(DATA EXTRACT begins)

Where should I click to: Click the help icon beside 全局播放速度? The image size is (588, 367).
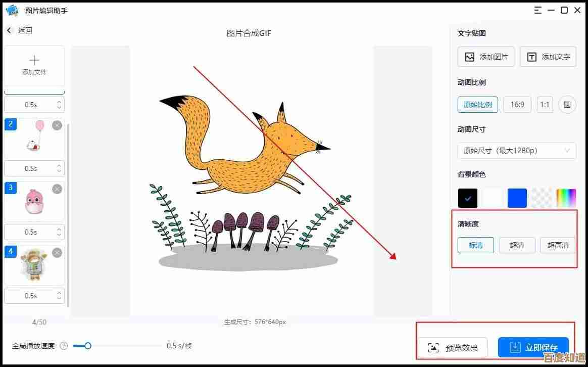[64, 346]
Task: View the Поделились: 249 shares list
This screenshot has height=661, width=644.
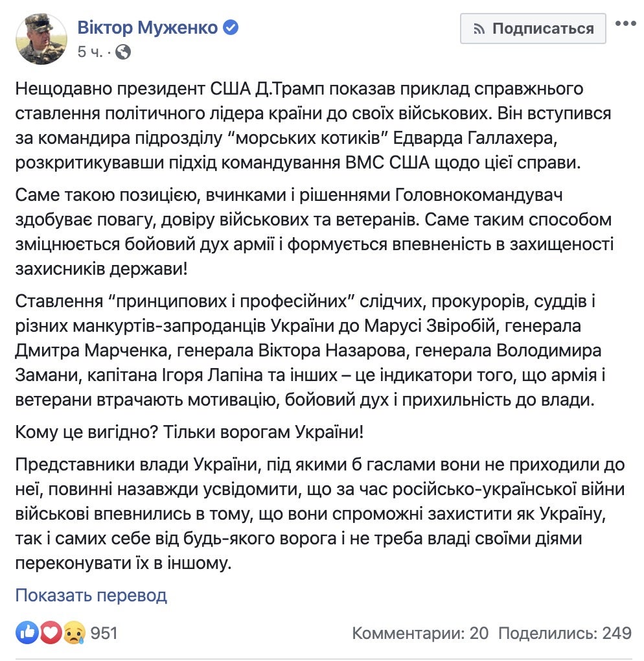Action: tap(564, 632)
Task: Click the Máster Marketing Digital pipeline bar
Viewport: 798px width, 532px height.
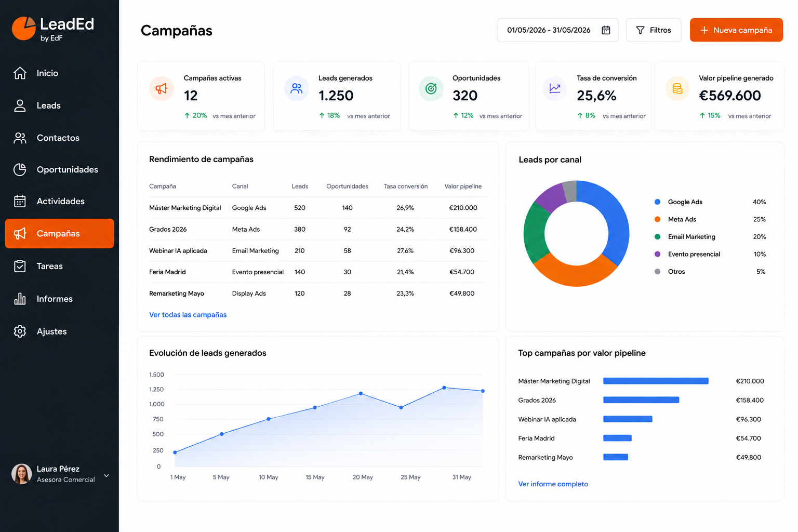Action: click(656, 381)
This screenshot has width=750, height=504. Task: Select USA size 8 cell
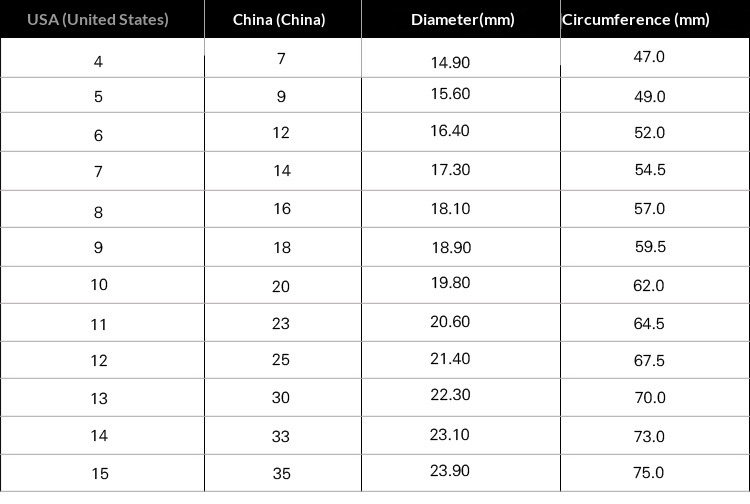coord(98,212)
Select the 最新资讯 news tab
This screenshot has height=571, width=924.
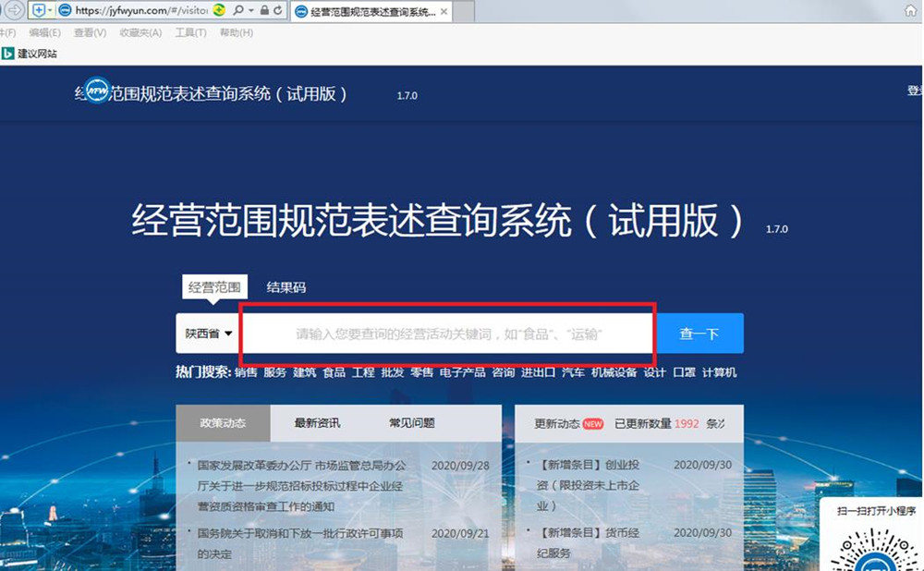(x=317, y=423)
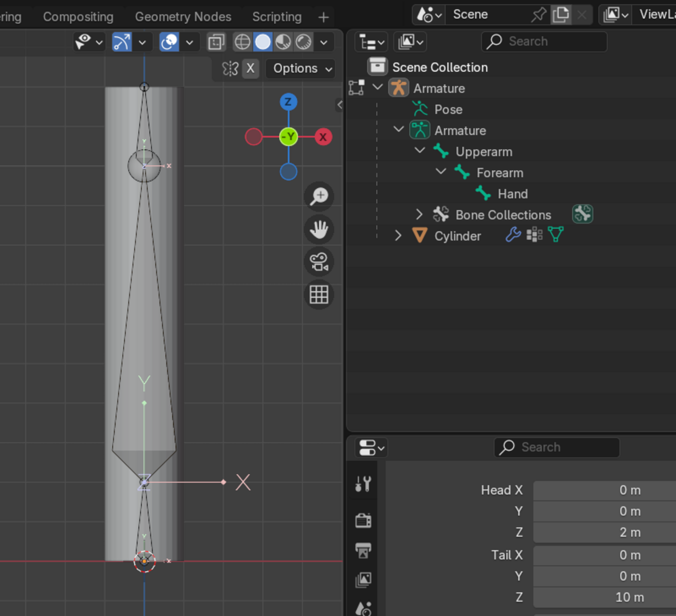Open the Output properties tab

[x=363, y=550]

(DATA EXTRACT ends)

- _WHAT THIS TASK INVOLVES_:
All lines from the one containing "Select the 最新资讯 news tab" to the last line of the records above, both included, need to be repeated word for word; omit the pictures.

- _SOLVED PROBLEM_:
Select the 最新资讯 news tab
This screenshot has height=571, width=924.
(x=317, y=423)
Open the Output properties tab

[x=363, y=550]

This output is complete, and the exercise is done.